What you are asked to do -> Below are the records; tally the lines that include "left" and report only the total.

[Collected data entries]
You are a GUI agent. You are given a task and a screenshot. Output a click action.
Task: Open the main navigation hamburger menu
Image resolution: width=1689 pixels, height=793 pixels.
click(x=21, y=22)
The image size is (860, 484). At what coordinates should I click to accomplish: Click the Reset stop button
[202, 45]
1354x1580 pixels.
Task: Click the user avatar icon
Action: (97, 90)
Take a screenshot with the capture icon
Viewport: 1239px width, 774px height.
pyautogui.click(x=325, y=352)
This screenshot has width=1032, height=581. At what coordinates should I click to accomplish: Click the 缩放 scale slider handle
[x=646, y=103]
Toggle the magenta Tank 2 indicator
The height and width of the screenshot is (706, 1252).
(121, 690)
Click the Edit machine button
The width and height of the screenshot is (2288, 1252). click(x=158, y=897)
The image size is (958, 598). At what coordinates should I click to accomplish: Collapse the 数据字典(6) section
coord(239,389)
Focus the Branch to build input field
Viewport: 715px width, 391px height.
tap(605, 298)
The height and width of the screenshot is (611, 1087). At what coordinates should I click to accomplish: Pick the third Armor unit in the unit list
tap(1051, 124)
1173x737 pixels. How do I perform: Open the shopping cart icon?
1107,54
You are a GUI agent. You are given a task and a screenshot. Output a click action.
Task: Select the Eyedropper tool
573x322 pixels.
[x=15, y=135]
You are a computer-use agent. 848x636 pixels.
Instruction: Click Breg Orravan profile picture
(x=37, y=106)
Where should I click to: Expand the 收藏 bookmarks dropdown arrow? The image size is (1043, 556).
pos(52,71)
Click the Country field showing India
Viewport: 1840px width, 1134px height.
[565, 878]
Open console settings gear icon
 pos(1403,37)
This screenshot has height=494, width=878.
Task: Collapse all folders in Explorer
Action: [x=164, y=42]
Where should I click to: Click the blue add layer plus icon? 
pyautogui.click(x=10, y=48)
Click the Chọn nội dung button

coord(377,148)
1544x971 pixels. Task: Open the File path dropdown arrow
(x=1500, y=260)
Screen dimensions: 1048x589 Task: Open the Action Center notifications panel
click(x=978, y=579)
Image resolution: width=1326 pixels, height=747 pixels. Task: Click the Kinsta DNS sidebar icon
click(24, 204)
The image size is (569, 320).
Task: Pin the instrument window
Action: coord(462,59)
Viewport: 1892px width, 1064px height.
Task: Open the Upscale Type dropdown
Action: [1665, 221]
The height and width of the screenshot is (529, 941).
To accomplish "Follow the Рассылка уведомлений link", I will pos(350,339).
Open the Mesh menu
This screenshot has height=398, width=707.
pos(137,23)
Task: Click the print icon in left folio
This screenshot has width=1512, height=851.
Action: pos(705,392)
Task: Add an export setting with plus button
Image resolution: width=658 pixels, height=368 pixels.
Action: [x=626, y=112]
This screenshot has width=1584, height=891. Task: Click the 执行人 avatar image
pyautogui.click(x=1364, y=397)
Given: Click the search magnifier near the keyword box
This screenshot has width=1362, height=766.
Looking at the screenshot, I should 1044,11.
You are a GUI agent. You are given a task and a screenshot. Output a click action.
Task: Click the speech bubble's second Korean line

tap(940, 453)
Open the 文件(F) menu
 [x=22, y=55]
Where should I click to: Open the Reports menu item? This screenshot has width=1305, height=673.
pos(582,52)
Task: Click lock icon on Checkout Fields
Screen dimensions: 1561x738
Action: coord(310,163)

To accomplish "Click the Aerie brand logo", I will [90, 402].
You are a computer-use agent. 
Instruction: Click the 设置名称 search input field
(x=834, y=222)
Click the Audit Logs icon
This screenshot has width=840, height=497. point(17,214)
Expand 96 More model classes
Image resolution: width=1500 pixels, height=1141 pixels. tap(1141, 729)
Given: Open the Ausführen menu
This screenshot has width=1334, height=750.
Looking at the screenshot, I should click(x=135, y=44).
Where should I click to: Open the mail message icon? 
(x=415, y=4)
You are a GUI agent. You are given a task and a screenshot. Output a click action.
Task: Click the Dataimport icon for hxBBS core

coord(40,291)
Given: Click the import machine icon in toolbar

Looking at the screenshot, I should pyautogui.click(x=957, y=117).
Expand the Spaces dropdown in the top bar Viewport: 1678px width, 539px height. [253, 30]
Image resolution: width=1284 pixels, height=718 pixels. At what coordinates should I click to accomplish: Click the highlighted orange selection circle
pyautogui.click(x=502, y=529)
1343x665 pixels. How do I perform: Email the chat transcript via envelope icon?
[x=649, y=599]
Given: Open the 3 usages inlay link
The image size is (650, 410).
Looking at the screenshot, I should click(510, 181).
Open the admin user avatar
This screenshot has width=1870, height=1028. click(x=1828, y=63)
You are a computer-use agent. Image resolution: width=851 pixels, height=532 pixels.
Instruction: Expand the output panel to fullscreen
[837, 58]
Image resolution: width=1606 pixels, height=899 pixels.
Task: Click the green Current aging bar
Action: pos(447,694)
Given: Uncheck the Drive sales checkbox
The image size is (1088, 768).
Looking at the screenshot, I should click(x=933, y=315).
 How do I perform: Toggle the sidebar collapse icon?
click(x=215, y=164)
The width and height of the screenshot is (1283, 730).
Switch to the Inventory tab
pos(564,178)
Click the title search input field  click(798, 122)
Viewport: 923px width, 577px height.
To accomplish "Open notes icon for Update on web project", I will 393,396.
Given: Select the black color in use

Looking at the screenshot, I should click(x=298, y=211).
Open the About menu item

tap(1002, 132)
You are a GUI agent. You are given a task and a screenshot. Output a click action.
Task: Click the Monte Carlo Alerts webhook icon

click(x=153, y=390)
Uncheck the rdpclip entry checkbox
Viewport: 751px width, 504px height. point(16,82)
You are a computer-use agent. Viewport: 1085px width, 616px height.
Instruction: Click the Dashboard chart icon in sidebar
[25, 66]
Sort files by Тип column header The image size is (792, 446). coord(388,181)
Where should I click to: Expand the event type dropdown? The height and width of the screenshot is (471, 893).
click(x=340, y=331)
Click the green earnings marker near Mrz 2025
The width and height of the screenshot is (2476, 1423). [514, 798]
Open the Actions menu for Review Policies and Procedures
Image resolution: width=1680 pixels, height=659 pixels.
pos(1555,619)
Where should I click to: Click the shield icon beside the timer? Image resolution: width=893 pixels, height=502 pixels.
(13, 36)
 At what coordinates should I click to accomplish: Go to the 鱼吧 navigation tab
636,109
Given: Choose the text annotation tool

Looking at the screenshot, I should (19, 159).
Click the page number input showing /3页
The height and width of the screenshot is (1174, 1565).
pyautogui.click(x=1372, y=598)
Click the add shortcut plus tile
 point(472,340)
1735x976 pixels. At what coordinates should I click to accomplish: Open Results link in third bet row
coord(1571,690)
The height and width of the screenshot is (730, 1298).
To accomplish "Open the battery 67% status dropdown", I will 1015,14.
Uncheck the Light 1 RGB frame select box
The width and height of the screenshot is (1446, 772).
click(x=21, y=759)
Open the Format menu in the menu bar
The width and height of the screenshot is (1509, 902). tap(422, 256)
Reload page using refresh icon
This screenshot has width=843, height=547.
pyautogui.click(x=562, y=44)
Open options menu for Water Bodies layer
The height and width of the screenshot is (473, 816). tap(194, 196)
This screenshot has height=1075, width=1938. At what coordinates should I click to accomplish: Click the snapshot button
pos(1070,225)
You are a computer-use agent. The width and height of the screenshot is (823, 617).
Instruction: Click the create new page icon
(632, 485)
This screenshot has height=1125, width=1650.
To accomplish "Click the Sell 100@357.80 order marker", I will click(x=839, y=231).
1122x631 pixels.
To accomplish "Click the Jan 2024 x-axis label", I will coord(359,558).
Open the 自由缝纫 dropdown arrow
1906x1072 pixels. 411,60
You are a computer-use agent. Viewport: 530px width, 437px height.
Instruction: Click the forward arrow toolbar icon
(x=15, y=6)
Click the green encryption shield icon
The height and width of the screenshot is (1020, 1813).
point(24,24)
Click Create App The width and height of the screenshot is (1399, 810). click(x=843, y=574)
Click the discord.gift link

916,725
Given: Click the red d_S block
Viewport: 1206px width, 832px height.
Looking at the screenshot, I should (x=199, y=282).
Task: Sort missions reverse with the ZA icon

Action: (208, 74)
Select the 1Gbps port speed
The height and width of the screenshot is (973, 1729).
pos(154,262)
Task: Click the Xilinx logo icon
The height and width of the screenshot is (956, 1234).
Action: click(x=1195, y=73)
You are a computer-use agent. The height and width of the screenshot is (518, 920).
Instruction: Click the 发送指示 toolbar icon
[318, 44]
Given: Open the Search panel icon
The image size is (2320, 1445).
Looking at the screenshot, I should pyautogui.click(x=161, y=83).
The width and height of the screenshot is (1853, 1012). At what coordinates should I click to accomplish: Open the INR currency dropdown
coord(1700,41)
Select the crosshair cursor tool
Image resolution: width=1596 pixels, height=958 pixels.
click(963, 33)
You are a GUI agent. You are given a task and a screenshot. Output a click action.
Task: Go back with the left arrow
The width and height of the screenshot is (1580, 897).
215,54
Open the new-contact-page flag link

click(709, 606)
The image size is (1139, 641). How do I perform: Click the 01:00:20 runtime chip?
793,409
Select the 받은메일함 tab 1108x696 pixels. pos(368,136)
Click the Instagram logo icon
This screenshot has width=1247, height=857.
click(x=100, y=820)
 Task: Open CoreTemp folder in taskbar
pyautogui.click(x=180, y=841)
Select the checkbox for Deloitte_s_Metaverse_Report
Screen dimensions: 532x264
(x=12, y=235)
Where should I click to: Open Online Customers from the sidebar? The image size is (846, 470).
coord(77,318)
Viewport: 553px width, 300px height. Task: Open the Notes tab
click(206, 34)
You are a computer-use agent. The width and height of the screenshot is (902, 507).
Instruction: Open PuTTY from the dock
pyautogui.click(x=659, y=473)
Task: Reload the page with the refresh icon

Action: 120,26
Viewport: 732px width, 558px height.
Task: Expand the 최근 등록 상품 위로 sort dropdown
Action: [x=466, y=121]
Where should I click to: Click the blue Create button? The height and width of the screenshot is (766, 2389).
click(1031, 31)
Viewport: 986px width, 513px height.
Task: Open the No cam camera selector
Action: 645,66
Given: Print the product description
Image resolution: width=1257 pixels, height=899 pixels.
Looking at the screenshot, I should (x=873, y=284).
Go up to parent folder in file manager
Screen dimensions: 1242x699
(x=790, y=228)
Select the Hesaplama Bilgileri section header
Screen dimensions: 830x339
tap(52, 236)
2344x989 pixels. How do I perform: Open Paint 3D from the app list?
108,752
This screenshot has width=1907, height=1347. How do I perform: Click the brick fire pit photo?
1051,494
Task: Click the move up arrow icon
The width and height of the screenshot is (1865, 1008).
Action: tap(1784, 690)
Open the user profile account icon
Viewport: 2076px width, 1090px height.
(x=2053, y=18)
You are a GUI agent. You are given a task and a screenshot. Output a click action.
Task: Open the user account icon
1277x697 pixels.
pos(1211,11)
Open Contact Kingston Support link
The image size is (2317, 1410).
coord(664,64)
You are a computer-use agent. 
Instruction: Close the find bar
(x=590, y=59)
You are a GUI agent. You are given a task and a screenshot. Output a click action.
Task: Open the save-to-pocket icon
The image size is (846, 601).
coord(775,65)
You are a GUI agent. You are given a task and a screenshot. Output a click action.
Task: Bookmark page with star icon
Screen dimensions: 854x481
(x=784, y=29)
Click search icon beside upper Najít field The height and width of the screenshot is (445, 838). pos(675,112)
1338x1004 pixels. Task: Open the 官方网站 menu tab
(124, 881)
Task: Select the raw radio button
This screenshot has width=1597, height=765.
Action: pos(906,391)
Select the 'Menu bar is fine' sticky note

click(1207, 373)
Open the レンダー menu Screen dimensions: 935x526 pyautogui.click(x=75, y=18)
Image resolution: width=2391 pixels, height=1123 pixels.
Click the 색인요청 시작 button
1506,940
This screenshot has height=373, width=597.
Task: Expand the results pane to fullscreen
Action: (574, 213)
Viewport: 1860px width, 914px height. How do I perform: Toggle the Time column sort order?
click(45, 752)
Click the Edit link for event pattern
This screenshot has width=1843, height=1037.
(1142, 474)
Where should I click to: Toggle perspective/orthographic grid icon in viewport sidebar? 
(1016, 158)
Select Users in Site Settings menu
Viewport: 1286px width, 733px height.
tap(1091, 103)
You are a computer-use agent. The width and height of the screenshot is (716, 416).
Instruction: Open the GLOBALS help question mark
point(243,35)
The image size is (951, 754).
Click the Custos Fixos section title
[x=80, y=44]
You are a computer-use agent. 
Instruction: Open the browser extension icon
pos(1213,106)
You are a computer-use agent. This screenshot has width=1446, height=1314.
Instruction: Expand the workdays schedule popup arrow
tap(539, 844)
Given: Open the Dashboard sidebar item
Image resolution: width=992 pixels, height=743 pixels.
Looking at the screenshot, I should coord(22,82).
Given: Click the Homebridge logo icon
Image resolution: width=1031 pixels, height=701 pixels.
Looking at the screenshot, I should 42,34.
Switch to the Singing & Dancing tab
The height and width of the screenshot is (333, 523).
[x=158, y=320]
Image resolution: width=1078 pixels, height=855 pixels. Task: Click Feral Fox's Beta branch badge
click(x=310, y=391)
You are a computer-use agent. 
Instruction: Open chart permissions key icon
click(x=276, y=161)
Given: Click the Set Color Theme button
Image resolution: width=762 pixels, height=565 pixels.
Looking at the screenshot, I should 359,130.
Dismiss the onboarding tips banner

Written response -> 2